• **WORK TO COMPLETE**: Can you repeat the rows word for word, from the very first one through the row that contains "[x=699, y=612]", including both of those rows?

************

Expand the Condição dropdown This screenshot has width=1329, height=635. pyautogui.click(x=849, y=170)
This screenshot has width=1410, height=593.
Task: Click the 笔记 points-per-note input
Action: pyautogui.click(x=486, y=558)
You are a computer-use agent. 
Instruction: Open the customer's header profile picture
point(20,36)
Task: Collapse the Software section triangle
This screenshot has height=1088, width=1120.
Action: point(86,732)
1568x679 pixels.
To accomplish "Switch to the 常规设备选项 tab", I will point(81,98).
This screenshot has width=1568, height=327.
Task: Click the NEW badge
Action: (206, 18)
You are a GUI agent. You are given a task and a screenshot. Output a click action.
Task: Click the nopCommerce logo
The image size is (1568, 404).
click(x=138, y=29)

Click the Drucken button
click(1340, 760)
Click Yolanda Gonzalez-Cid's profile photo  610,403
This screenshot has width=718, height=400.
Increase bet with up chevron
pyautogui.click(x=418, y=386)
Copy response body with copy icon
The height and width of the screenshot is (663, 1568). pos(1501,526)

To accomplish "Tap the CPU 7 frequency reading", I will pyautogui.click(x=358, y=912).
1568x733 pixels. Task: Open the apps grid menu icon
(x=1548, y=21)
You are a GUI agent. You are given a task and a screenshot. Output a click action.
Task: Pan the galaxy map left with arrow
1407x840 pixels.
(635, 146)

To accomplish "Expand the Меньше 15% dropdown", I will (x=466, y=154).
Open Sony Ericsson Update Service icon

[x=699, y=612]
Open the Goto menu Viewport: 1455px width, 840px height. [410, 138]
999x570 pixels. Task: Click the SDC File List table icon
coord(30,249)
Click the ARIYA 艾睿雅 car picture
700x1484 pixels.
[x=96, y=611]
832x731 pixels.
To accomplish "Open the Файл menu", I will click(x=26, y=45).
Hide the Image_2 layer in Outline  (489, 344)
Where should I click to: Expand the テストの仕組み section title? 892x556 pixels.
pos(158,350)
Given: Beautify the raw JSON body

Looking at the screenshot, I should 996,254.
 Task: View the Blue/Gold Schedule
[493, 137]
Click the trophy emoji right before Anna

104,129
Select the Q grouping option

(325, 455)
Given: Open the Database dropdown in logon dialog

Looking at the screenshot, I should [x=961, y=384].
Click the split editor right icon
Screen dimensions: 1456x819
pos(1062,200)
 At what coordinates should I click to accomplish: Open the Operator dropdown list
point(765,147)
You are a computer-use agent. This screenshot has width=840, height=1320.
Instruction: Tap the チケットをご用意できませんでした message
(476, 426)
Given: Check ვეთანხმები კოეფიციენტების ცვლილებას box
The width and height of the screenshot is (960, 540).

************

• **REPLY TO THE TASK**:
Expand the Condição dropdown This screenshot has width=1329, height=635. pyautogui.click(x=849, y=170)
This screenshot has width=1410, height=593.
Task: Click the 笔记 points-per-note input
Action: pyautogui.click(x=486, y=558)
You are a computer-use agent. 
Instruction: Open the customer's header profile picture
point(20,36)
Task: Collapse the Software section triangle
This screenshot has height=1088, width=1120.
Action: point(86,732)
1568x679 pixels.
To accomplish "Switch to the 常规设备选项 tab", I will point(81,98).
This screenshot has width=1568, height=327.
Task: Click the NEW badge
Action: (206, 18)
You are a GUI agent. You are given a task and a screenshot. Output a click action.
Task: Click the nopCommerce logo
The image size is (1568, 404).
click(x=138, y=29)

Click the Drucken button
click(1340, 760)
Click Yolanda Gonzalez-Cid's profile photo  610,403
This screenshot has width=718, height=400.
Increase bet with up chevron
pyautogui.click(x=418, y=386)
Copy response body with copy icon
The height and width of the screenshot is (663, 1568). pos(1501,526)

To accomplish "Tap the CPU 7 frequency reading", I will pyautogui.click(x=358, y=912).
1568x733 pixels. Task: Open the apps grid menu icon
(x=1548, y=21)
You are a GUI agent. You are given a task and a screenshot. Output a click action.
Task: Pan the galaxy map left with arrow
1407x840 pixels.
(635, 146)

To accomplish "Expand the Меньше 15% dropdown", I will (x=466, y=154).
Open Sony Ericsson Update Service icon

[x=699, y=612]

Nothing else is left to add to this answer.